Later, on the way out through several additional halls of museum shop (including one filled with Ferragamo ties and handbags -- I'm not sure what relationship they bore to the artwork upstairs) we found a treasure-trove of kids' books in English about Florence, art history, and how to draw. While we're typically pretty miserly about shopping trips this year, we will almost always buy great books in English when we can find them. (That, and great food.) Abigail got a copy of Pinocchio, which she was eager to go home and read while wearing her new shiny mask. She got a sticker book of great artwork, and a kids' guide to the Pitti Palace. And Grace got -- in book form -- several new installments in her lifelong education in all things Beautiful.

We bought a few more subs on the way home, then took a long midday siesta. The weather has been incredible since we arrived, and we threw open all the windows while we snoozed, I wrote, and the girls poured over their new books. We have heard that Florence is unremittingly and intolerably hot in the summer. But this week, at least these last few days, it could not be more perfect.

In the afternoon, we hiked up a winding hill to the top of the Boboli Gardens. We wandered slowly back downhill through the park, settling ourselves down in the shade on a grassy terrace above a fountain and a pool full of murky green water. The park was full of little knots of people -- a group of American women in their suburban best, some Italian skatepunk kids laughing and hooting, tidy sixty-somethings pairs of couples speaking German or French as they passed.

The city also appears to be playing host to some sort of convention for Perfectly Adorable Young Priests. They were hordes of them in the Uffizi, and then again here in the Gardens, all dressed in identical, perfectly fitting black suits. Their behavior and their demeanor was perfectly appropriate, but aside from their white collars, they looked for all the world like clean cut young men dressed up as groomsmen for a friend's wedding. They laughed with each other and chatted with tourists. They posed in jokey ways in photographs. While I have never really thought of priests as particularly attractive as a group, these sixty or seventy white collared men of God were all super-cute, and extremely well coiffed. So much so that Bill thought that they might not have been real Priests at all, but rather an extremely effective stealth advertising campaign for Vidal Sassoon.

For dinner, we followed one of Auntie Kate's several choice recommendations, and ended up at Il Pizzaiolo, for the best pizza in town. Bill was skeptical that any pizza -- even real Florentine pizza -- could match up against the very best Brooklyn has to offer. But Kate was right (she often is.) As we bit into our pizzas, Bill and the girls dissected their various qualities, as though they were Pizza Restaurant Critics hired by The Times to cage match the best pizzas of the world.

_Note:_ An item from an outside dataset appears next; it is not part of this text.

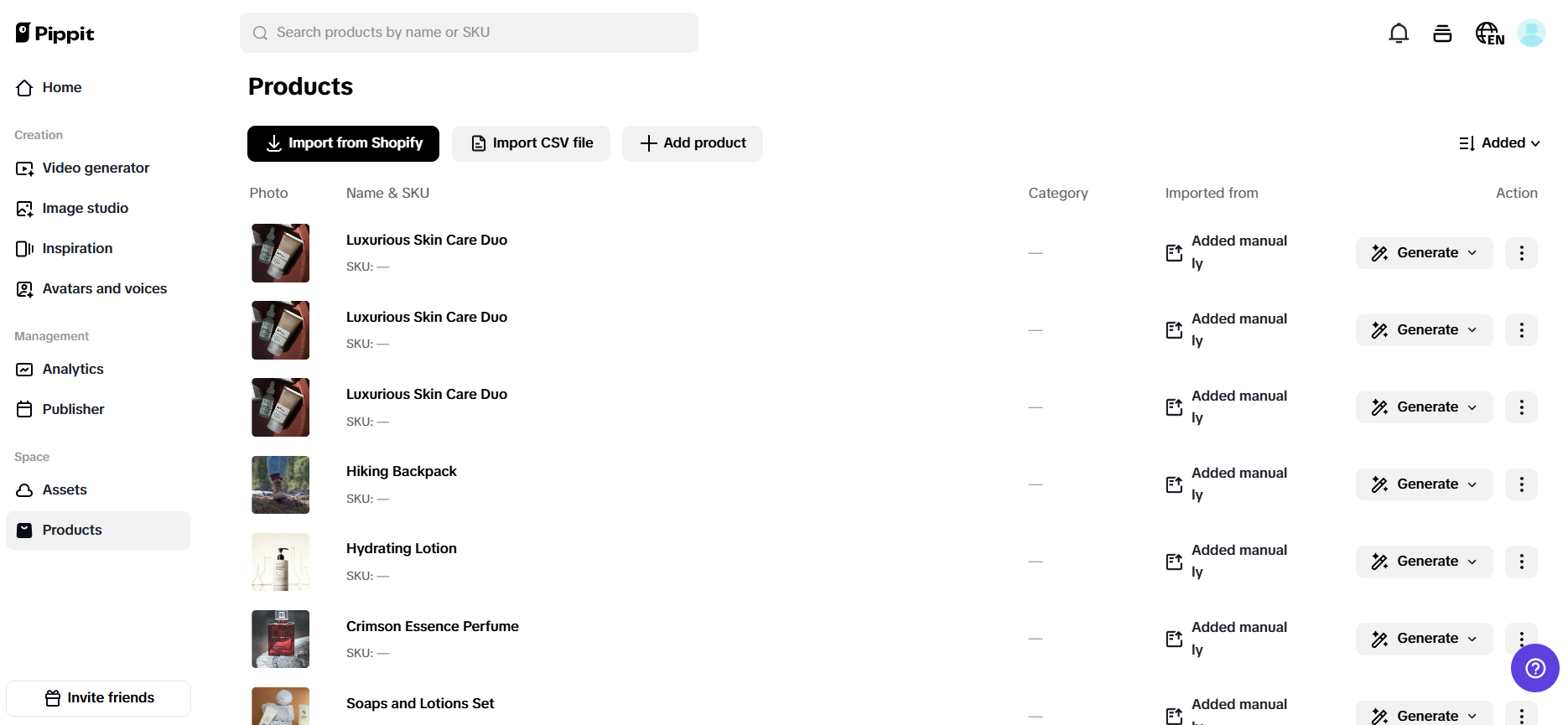Image resolution: width=1568 pixels, height=725 pixels.
Task: Open more options for Hiking Backpack
Action: click(x=1521, y=484)
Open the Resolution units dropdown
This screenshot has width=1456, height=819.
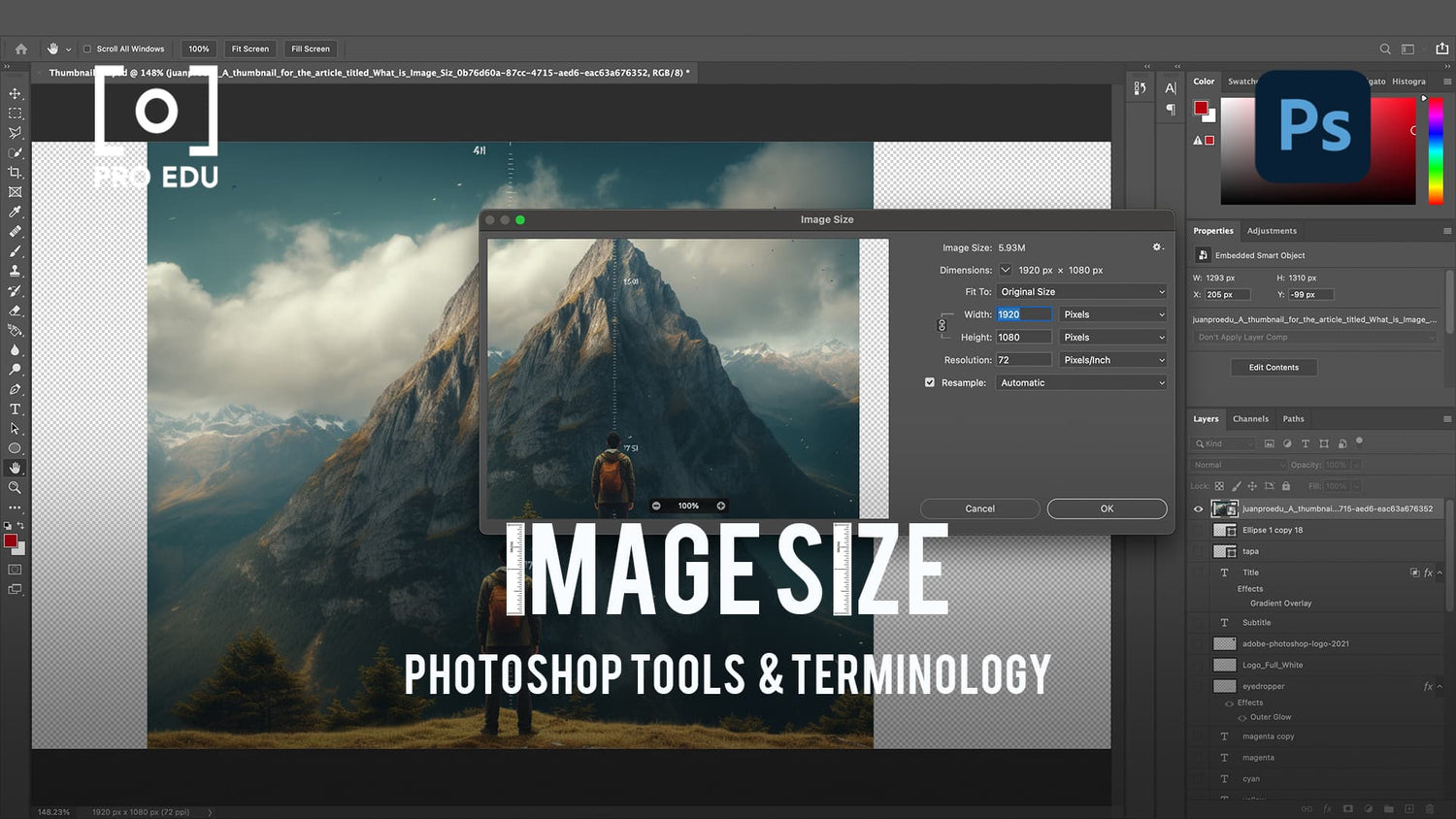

The girls jumped right on Bill's bandwagon here -- we may differ in our feelings about art, fashion, hiking, souvenirs, and the parts of the human body, but we always agree about food. Bill established several categories (crust, toppings, sauce, cheese) and tried his darndest to argue Brooklyn pizza back into our consciousness. "Remember the crust at Lucali?" he asked, bringing us back to one particularly memorable pizza fest a few years ago in Cobble Hill with Stephanie and Jason. "Remember the cheese at Patsy's, when we get takeout in the playground with the big ship? Remember the toppings at Christiardi's? Those are your standards. This pizza has to stand up to all of them to win."

Bill has a food-ographic memory, and so in fact can bring these tastes and experiences directly to mind as though he were reliving them. I myself was having a little love affair with the mushy-sweet texture of the eggplant on the pizza right in front of me, and could speak of nothing else. Instead, I listened to the three of them babble on, in all earnestness. They parsed the sauce (neither too tangy nor too sweet, but perfectly fresh, just essence of tomato.) They loved the cheese (outstanding in its fancy form, on my pizza, but truly exceptional on the regular old plain pizza margarita the girls ordered.) My eggplant was an obvious win. But crust became a touchy subject. This one was the victor in terms of taste (full of flavor, just the right level of salty) and texture (chewy, but not pretzel-y), but lost the race on crispiness. In fact, these pizzas were nearly soggy in the middle.

Bill held out for awhile that the crust was the most important part, and thus Brooklyn's consistently great crusts should win the whole competition. This struck the girls as ridiculous, and so a victor was declared. Game, set, and match to Florence. To Il Pizzaiolo, with all of its extra vowels and terrific, better-than-Brooklyn level pizza.

Victory also to the city of Florence, at least on this most perfect spring day. Victory to Western Art, to huge gardens built by overwealthy families centuries ago. Victory, in fact, to our little family. And to Beauty itself.

1 comment:

  1. Victory for your family, indeed! Great description of the Uffizi. I loved that place, but it sounds like I needed your daughter for my museum guide. I think she picked up on far more than I did.

    The description of the priests is great too. Gotta love a sweet, young, well-coiffed man (of God) in uniform...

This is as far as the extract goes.